Task goal:
Would you print every entry exactly as it appears?

** Opening Material supplied block **

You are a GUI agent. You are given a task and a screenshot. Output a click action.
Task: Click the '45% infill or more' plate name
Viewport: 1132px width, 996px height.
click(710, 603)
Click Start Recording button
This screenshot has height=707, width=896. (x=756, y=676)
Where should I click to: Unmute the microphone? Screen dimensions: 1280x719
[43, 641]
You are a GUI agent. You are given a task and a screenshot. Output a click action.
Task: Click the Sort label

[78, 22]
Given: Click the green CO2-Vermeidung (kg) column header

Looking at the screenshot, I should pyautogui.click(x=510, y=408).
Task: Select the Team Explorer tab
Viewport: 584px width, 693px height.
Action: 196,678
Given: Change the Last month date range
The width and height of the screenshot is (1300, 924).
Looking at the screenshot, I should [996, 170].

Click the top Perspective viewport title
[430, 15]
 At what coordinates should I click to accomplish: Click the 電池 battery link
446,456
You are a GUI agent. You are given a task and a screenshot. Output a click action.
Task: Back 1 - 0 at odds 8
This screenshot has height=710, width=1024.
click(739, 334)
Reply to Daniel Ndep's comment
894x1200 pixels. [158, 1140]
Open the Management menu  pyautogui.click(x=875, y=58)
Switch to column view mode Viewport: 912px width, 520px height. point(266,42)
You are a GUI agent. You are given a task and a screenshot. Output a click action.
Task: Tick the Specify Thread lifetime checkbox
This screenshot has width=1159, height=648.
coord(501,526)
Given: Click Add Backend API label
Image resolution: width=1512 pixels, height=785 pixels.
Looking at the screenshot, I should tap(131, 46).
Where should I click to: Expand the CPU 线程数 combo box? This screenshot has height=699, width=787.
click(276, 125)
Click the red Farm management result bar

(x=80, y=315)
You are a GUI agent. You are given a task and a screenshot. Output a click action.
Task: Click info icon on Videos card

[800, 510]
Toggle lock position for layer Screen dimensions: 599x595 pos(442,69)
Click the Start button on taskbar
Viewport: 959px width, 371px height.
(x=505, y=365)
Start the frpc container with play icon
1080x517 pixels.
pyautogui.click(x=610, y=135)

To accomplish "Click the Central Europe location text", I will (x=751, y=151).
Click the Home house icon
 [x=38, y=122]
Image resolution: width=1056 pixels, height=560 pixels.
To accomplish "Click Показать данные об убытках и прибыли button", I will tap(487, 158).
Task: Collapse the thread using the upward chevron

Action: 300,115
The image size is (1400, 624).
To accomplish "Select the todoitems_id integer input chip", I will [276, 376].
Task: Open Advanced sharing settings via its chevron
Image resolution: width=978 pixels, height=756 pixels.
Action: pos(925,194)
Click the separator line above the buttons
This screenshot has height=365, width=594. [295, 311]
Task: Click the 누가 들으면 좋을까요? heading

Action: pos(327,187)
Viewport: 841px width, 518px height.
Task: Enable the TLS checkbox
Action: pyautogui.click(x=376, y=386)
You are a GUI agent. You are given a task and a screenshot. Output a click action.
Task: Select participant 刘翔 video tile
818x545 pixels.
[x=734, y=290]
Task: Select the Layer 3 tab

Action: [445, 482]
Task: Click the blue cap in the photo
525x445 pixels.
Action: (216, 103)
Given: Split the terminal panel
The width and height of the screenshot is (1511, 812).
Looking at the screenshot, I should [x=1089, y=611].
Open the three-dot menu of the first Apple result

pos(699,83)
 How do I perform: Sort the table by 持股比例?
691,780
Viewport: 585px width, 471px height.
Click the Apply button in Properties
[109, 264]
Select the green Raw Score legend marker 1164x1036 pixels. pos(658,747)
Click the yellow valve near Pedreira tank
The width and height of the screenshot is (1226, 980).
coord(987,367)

** Closing Material supplied block **

Solution to this problem:
You are a GUI agent. You are given a task and a screenshot. Output a click action.
Task: Click the '45% infill or more' plate name
Viewport: 1132px width, 996px height.
click(710, 603)
Click Start Recording button
This screenshot has height=707, width=896. (x=756, y=676)
Where should I click to: Unmute the microphone? Screen dimensions: 1280x719
[43, 641]
You are a GUI agent. You are given a task and a screenshot. Output a click action.
Task: Click the Sort label

[78, 22]
Given: Click the green CO2-Vermeidung (kg) column header

Looking at the screenshot, I should pyautogui.click(x=510, y=408).
Task: Select the Team Explorer tab
Viewport: 584px width, 693px height.
Action: 196,678
Given: Change the Last month date range
The width and height of the screenshot is (1300, 924).
Looking at the screenshot, I should [996, 170].

Click the top Perspective viewport title
[430, 15]
 At what coordinates should I click to accomplish: Click the 電池 battery link
446,456
You are a GUI agent. You are given a task and a screenshot. Output a click action.
Task: Back 1 - 0 at odds 8
This screenshot has height=710, width=1024.
click(739, 334)
Reply to Daniel Ndep's comment
894x1200 pixels. [158, 1140]
Open the Management menu  pyautogui.click(x=875, y=58)
Switch to column view mode Viewport: 912px width, 520px height. point(266,42)
You are a GUI agent. You are given a task and a screenshot. Output a click action.
Task: Tick the Specify Thread lifetime checkbox
This screenshot has width=1159, height=648.
coord(501,526)
Given: Click Add Backend API label
Image resolution: width=1512 pixels, height=785 pixels.
Looking at the screenshot, I should tap(131, 46).
Where should I click to: Expand the CPU 线程数 combo box? This screenshot has height=699, width=787.
click(276, 125)
Click the red Farm management result bar

(x=80, y=315)
You are a GUI agent. You are given a task and a screenshot. Output a click action.
Task: Click info icon on Videos card

[800, 510]
Toggle lock position for layer Screen dimensions: 599x595 pos(442,69)
Click the Start button on taskbar
Viewport: 959px width, 371px height.
(x=505, y=365)
Start the frpc container with play icon
1080x517 pixels.
pyautogui.click(x=610, y=135)

To accomplish "Click the Central Europe location text", I will (x=751, y=151).
Click the Home house icon
 [x=38, y=122]
Image resolution: width=1056 pixels, height=560 pixels.
To accomplish "Click Показать данные об убытках и прибыли button", I will tap(487, 158).
Task: Collapse the thread using the upward chevron

Action: 300,115
The image size is (1400, 624).
To accomplish "Select the todoitems_id integer input chip", I will [276, 376].
Task: Open Advanced sharing settings via its chevron
Image resolution: width=978 pixels, height=756 pixels.
Action: pos(925,194)
Click the separator line above the buttons
This screenshot has height=365, width=594. [295, 311]
Task: Click the 누가 들으면 좋을까요? heading

Action: pos(327,187)
Viewport: 841px width, 518px height.
Task: Enable the TLS checkbox
Action: pyautogui.click(x=376, y=386)
You are a GUI agent. You are given a task and a screenshot. Output a click action.
Task: Select participant 刘翔 video tile
818x545 pixels.
[x=734, y=290]
Task: Select the Layer 3 tab

Action: [445, 482]
Task: Click the blue cap in the photo
525x445 pixels.
Action: (216, 103)
Given: Split the terminal panel
The width and height of the screenshot is (1511, 812).
Looking at the screenshot, I should [x=1089, y=611].
Open the three-dot menu of the first Apple result

pos(699,83)
 How do I perform: Sort the table by 持股比例?
691,780
Viewport: 585px width, 471px height.
Click the Apply button in Properties
[109, 264]
Select the green Raw Score legend marker 1164x1036 pixels. pos(658,747)
Click the yellow valve near Pedreira tank
The width and height of the screenshot is (1226, 980).
coord(987,367)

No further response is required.